══ DATA PROVIDED

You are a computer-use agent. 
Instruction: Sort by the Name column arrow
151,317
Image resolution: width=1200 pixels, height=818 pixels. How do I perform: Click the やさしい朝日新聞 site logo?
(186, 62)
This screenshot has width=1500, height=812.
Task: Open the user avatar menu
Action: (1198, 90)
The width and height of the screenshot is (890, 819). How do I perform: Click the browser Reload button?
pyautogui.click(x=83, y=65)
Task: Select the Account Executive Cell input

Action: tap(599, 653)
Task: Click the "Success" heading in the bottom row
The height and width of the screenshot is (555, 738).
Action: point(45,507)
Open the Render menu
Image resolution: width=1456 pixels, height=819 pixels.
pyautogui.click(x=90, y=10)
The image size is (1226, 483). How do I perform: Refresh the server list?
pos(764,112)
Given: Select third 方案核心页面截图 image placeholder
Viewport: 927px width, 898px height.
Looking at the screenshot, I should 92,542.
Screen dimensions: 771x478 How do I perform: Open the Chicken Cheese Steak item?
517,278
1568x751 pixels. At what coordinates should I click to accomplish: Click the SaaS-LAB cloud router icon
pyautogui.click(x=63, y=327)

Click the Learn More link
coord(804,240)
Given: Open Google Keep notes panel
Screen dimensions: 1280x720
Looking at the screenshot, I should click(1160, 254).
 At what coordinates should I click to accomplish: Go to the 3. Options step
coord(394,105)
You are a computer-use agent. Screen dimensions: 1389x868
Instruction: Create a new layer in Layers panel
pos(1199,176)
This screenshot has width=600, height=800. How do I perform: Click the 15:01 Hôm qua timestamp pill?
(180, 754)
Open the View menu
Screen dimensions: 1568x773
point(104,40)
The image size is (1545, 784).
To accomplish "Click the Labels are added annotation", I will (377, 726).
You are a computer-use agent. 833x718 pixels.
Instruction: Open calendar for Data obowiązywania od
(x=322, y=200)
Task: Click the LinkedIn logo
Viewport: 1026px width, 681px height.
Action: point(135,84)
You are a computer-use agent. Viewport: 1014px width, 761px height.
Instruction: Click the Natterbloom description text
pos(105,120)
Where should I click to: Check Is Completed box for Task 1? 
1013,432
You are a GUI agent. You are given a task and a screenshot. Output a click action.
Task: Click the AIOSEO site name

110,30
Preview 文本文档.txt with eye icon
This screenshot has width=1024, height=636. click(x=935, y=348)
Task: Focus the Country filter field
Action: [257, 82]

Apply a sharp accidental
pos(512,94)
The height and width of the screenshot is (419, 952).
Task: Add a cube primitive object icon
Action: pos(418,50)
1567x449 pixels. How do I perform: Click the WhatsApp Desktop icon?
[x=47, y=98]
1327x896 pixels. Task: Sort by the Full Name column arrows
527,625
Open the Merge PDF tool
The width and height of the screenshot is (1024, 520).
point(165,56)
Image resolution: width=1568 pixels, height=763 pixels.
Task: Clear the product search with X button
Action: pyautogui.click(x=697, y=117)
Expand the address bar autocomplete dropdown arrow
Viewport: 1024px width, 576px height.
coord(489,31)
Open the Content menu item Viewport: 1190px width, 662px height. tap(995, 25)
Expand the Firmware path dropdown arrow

════

## [REQUIREMENTS]
Copy the material above again, from its first line through the line containing "Action: (1198, 90)", including that line.

## [EXERCISE RESULT]
You are a computer-use agent. 
Instruction: Sort by the Name column arrow
151,317
Image resolution: width=1200 pixels, height=818 pixels. How do I perform: Click the やさしい朝日新聞 site logo?
(186, 62)
This screenshot has width=1500, height=812.
Task: Open the user avatar menu
Action: (1198, 90)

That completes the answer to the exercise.